Financial shock absorbers and emerging market crises
Our results might be indirectly linked to recent findings in the literature on systemic crises and sudden stops in emerging markets. First, our findings on the more important role played by financial development in determining the magnitude of output contractions rather than output expansions can be associated with the “Phoenix miracles” identified by Calvo, Izquierdo, and Talvi (2006). They argue that, following sharp output contractions associated to systemic crises, emerging markets quickly recover their previous level of output without much use of bank credit. Second, Calvo, Izquierdo, and Mejia (2008) analyse whether international financial integration reduces the probability of sudden stops in capital inflows and their attendant adverse effects on the real economy – with financial integration defined as the sum of stocks of international assets and liabilities of a country. They find that the probability of sudden stops is lower only at very high levels of financial integration, not at the levels typical of emerging markets. Drawing on our findings, a possible interpretation is that international financial integration does not shield emerging markets from the risk of sudden stops because emerging markets still display low levels of domestic financial development. In other words, higher integration in international credit markets is not a substitute for domestic financial development. Without a strong domestic financial market, financial integration may sharply increase the vulnerability of emerging markets to external shocks.
Calvo, G. A. , A. Izquierdo, and E. Talvi (2006), "Phoenix Miracles in Emerging Markets: Recovering without Credit from Systemic Financial Crises", NBER Working Papers 12101, National Bureau of Economic Research.

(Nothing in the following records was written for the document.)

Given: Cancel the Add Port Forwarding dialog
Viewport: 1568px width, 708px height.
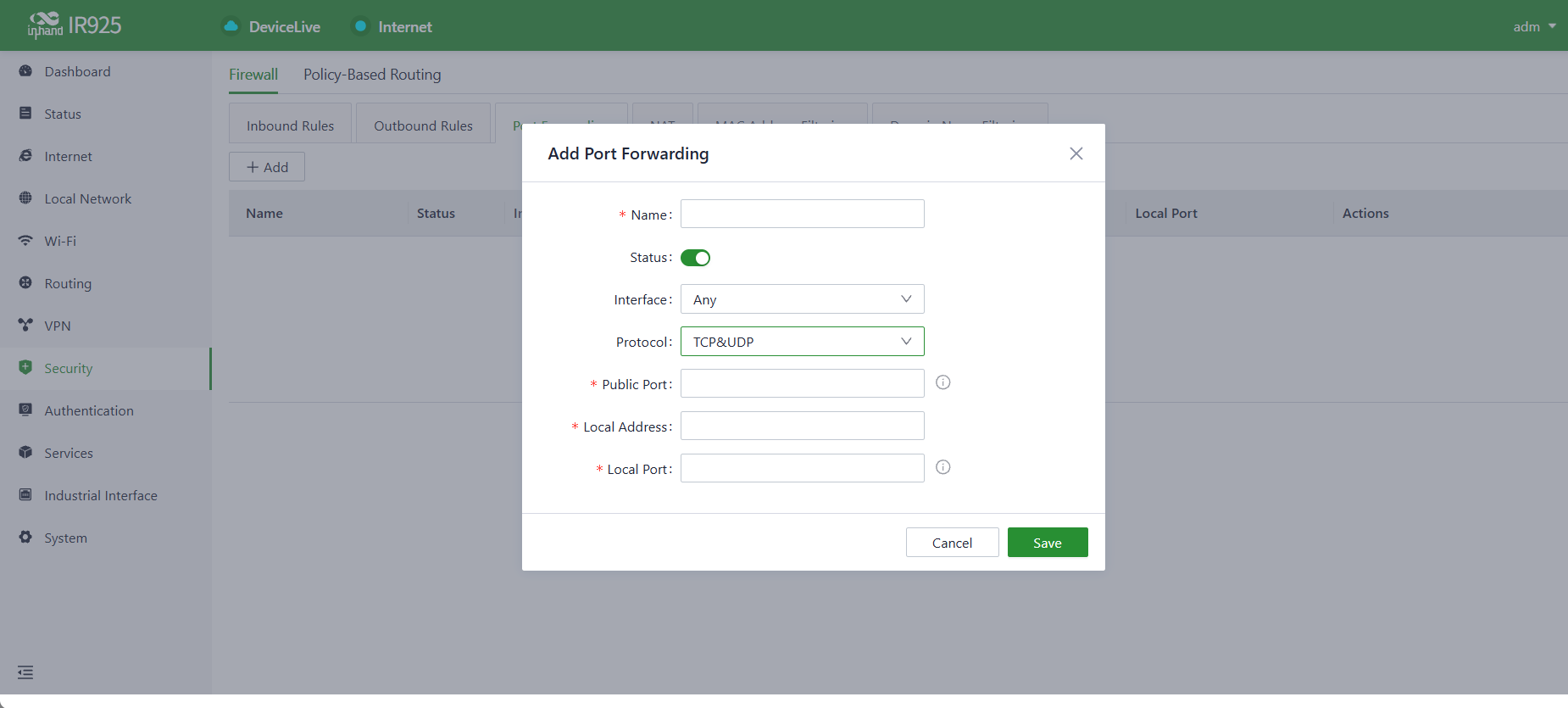Looking at the screenshot, I should [x=952, y=543].
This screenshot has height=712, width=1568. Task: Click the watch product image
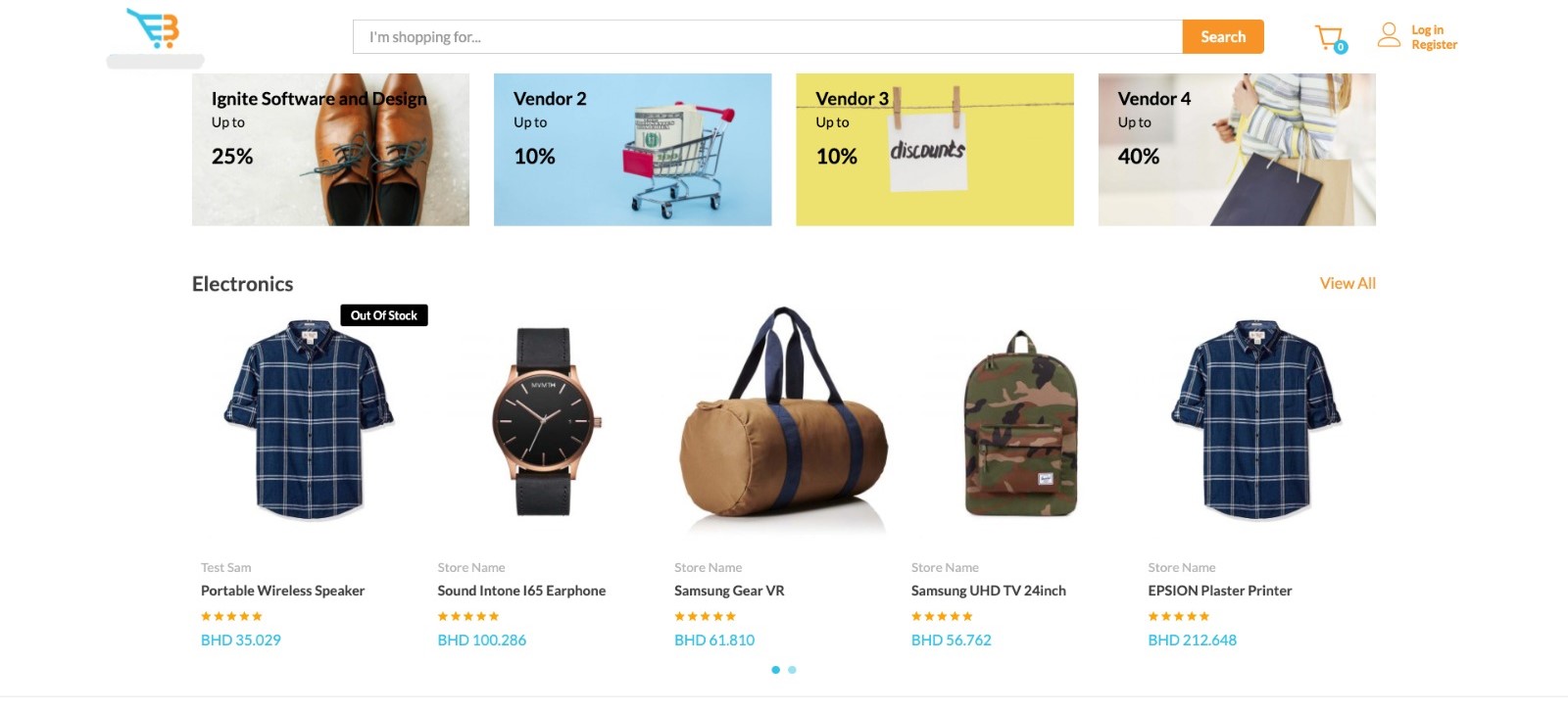(546, 421)
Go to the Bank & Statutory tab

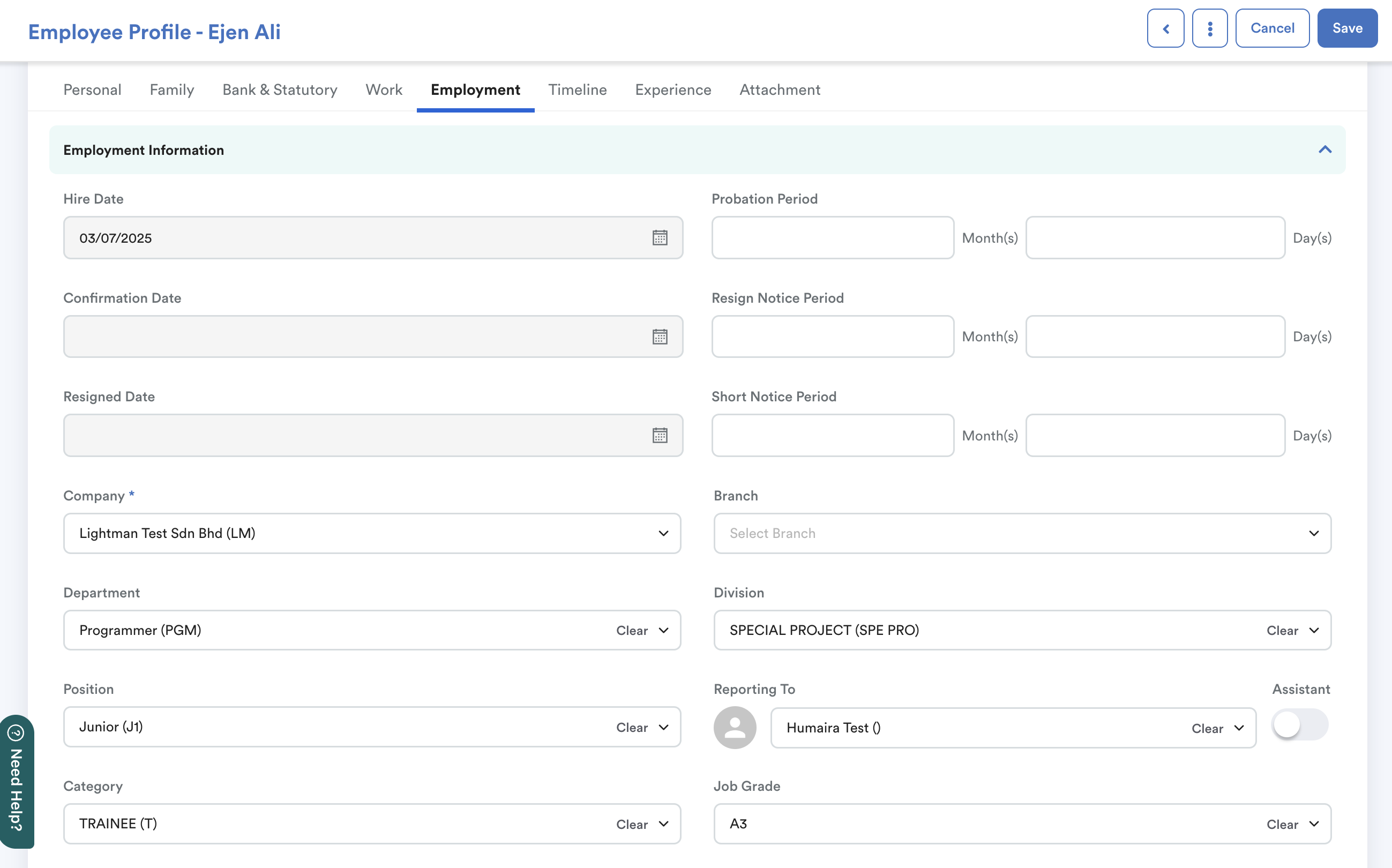click(280, 89)
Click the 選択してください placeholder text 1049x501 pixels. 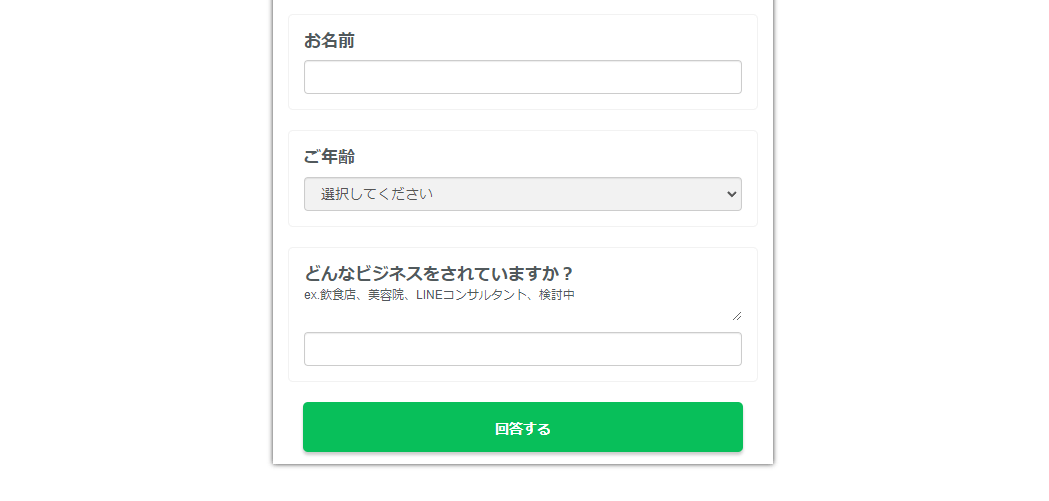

Calvo, G. A., Izquierdo, A. and L. F. Mejia (2008), “Systemic Sudden Stops: The Relevance of Balance Sheet Effects and Financial Integration”, NBER Working Papers 14026, National Bureau of Economic Research.
Cerra, V. and S. Chaman Saxena (2008), "Growth Dynamics: The Myth of Economic Recovery", American Economic Review, Vol.98, No.1, pp.439-57.
Coricelli, F. and I. Roland, “Finance and Growth: When Does Credit Really Matter?”, CEPR Discussion Papers 6885, Centre for Economic Policy Research, London.
Kiyotaki, N. and J. Moore (1997) "Credit Chains", mimeo, London School of Economics.
Rajan, R. and L. Zingales (1998), "Financial Dependence and Growth", American Economic Review, Vol.88, No.3 559-586.